By Clare Jim
HONG KONG (Reuters) -China's Country Garden may announce a restructuring plan for its offshore debt soon, local media reported on Monday, as the country's largest private property developer faced another looming debt deadline.
Country Garden, which missed two dollar interest payments last month, has two coupons totalling $66.8 million coming due on Monday.
The developer declined to comment on the report by media outlet Cailianshe and whether it has made any payments.
Country Garden has $10.96 billion offshore bonds and 42.4 billion yuan ($5.81 billion) worth of loans not denominated in yuan. If it defaults, these debt will need to be restructured, and the company or its assets also risk liquidation by creditors.
The coupons due on Monday are tied to Country Garden's 6.5% April 2024 and 7.25% April 2026 bonds.
The payments have a 30-day grace period, but the developer faces a big test later this month, when its entire offshore debt could be deemed in default if it fails to pay a $15 million September coupon by Oct. 17.

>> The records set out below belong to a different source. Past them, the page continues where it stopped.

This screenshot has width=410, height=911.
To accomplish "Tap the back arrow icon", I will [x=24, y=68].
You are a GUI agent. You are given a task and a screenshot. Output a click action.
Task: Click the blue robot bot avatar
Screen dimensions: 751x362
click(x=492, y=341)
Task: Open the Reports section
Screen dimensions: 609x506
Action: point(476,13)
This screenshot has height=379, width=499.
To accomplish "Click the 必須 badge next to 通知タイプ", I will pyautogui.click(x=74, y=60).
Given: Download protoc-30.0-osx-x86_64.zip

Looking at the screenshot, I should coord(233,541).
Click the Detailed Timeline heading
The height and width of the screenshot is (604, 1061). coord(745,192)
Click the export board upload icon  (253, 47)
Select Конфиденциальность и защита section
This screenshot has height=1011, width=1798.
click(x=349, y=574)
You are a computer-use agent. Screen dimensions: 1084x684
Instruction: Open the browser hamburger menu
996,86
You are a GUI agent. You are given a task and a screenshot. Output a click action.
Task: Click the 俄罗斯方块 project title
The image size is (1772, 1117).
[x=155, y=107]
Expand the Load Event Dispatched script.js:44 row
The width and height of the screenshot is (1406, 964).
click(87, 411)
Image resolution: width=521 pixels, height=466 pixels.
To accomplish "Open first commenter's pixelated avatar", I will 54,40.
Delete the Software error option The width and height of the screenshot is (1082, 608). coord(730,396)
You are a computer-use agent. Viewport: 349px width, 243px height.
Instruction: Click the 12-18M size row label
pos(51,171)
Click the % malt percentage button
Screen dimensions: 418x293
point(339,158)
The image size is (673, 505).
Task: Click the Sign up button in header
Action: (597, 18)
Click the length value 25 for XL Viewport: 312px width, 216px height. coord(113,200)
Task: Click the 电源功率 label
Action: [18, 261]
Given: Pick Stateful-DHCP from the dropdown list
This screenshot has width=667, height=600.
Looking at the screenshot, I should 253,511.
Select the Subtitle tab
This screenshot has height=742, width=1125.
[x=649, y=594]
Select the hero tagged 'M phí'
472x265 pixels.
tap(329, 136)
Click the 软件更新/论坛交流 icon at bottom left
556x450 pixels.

China's property sector has been hit by a debt crisis since 2021. Companies accounting for 40% of Chinese home sales - mostly private property developers - have defaulted on debt obligations, leaving many homes unfinished.
More than two years on, the crisis has deepened as confidence in both housing and capital markets dried up, further squeezing developers' liquidity.
Beijing has rolled out a range of support measures in recent months to revive the sector, which makes up about a quarter of the world's second-largest economy.
Some analysts, however, say more measures are needed.
In a research note on Friday, UBS said property sales growth in major cities likely stayed weak in September, suggesting a limited rebound of sales despite more supportive measures to ease the property crisis.
China's average daily home sales based on floor area during the Golden Week holiday were down 17% from a year ago, according to China Index Academy on Saturday.
MARKETS SWEAT ON DEBT DEALS
The market is closely watching whether Country Garden, which owns projects across the country mostly in smaller cities, can manage to dodge default again by making payments at the last minute.
In September, Country Garden won approval from its onshore creditors to extend yuan bond payments, and in the same month made coupon payments on the offshore markets in the last hours of end of a grace period.
But the developer has not yet paid a $15 million coupon due Sept 17 and another $40 million coupon due on Sept 27, both of which have 30-day grace periods.
Shares in Country Garden fell around 3% on Monday.
The market is also watching any new development in China Evergrande Group, which is at the centre of the debt crisis, after it said late last month that its billionaire founder was being investigated over unspecified crimes.
The embattled developer has also said it was unable to issue new debt - a crucial step in a restructuring - due to an ongoing investigation of its main unit.
Evergrande Group shares tumbled 8%, compared to a 1.8% fall in the Hang Seng Mainland Properties Index.
Shares of its unit China Evergrande New Energy Vehicle Group briefly gained up to 9% after it said on Sunday a share sale plan with U.S.-listed NWTN had been halted amid "significant uncertainties" tied to Evergrande group. The stock had been suspended since Sept. 28.